The Maple Leafs mascot is in the Top-10 for the first time in our ranking and he is looking classier than ever before for some reason. Did someone say “everything old is new again”? Because he’s old, but never going out of style. Alexa, play “Style” by Taylor Swift while we jam with Carlton the Bear and his friends.

6) Fin (Vancouver Canucks) 7th in 2018-19, 10th in 2017-18

Slow but steady has been the progress of the Canucks over the last few years that this season they might make the playoffs and next season Fin just might make the Top-5 in our mascot ranking. Unfortunately for Vancouver’s favorite orca, he’s just one spot shy of being a certified superstar in the making.

5) Gritty (Philadelphia Flyers) 4th in 2018-19, 29th* in 2017-18 (pre-Gritty)

We swear we didn’t take the easy way out by picking Gritty as this year’s top 5th place mascot, but would you honestly blame us if we did? We are all gritizens these days anyway and Gritty rules us all. It certainly helps that the Flyers introduced their “Disassembly Room” and continue to go all-in on the chaos that Gritty brings everywhere he goes.

Plus, look at all the props, costumes and sheer grit that Philly’s orange monster has for each and every event, game and everything in between.

(We also wrote this before learning of the current allegations against Philadelphia’s beloved orange ball of fur.)

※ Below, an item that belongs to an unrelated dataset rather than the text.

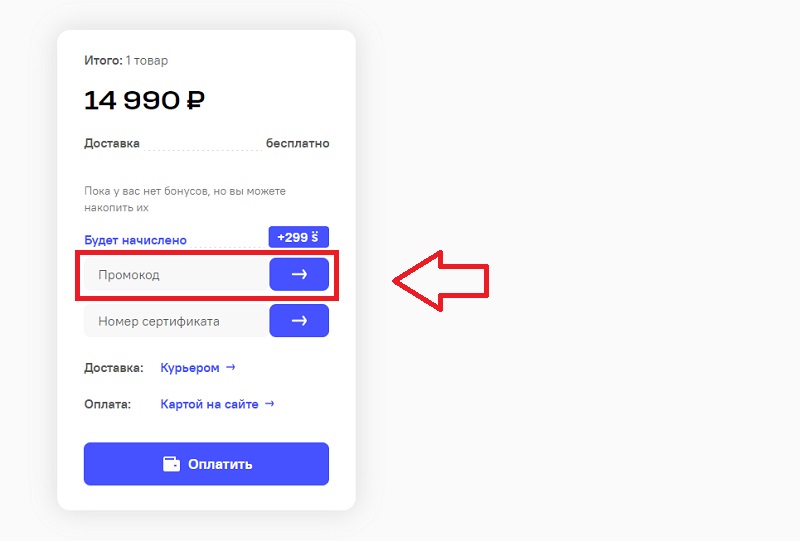The height and width of the screenshot is (541, 800).
Task: Click the бесплатно delivery cost text
Action: pos(297,143)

4) Iceburgh (Pittsburgh Penguins) 1st in 2018-19, 7th in 2017-18

Iceburgh won top-dog– er, penguin– in last season’s mascot ranking, but things have cooled off for a bit while the Penguins mascot comes down from the many highs of being the No. 1 mascot. He’s ready to settle down and chill in his nest for a while, then go right back for the krill next year.

3) Sabretooth (Buffalo Sabres) 6th in 2018-19, 8th in 2017-18 

Just look at how phenomenal the Sabres’ 50th anniversary sweaters are, then look how much they bring out all the best qualities in Sabretooth to the forefront of this rising mascot in the ranking.

Sabretooth’s a shoe-in for Runner-Up or First Place next season when Buffalo goes back to royal blue as their primary color. The question is, will Sabretooth’s stripes change accordingly?

2) S.J. Sharkie (San Jose Sharks) 2nd in 2018-19, 2nd in 2017-18

For the third year in-a-row, S.J. Sharkie came in 2nd in our ranking. It’s nothing personal, it’s just that we think Sharkie won’t be able to win this competition like how the Sharks always find a way to disappoint their fans before (or during) the Final.

One of these years, San Jose. One of these years. Unfortunately it won’t be this year, as the Sharks are likely to miss the postseason and don’t even have their first round pick.

1) N.J. Devil (New Jersey Devils) 13th in 2018-19, 16th in 2017-18

What’s hotter than hell these days? The N.J. Devil himself.

Seriously, just look at this gorgeous mascot and you too will start questioning if you’re really that attracted to his facial hair or the fact that this guy can bench more than your cousin Tony. New Jersey, your next reason to shutdown your beaches is right in front of you and it looks way hotter.

Also, has there ever been a more relatable mascot that loves pizza just like us?


In all seriousness though, all of the league’s mascots do a great job of being an entertaining part of the game, as well as wonderful ambassadors for spreading kindness and cheer in their community.

Hats off to the people living inside the sweaty costumes and the marketing teams behind them.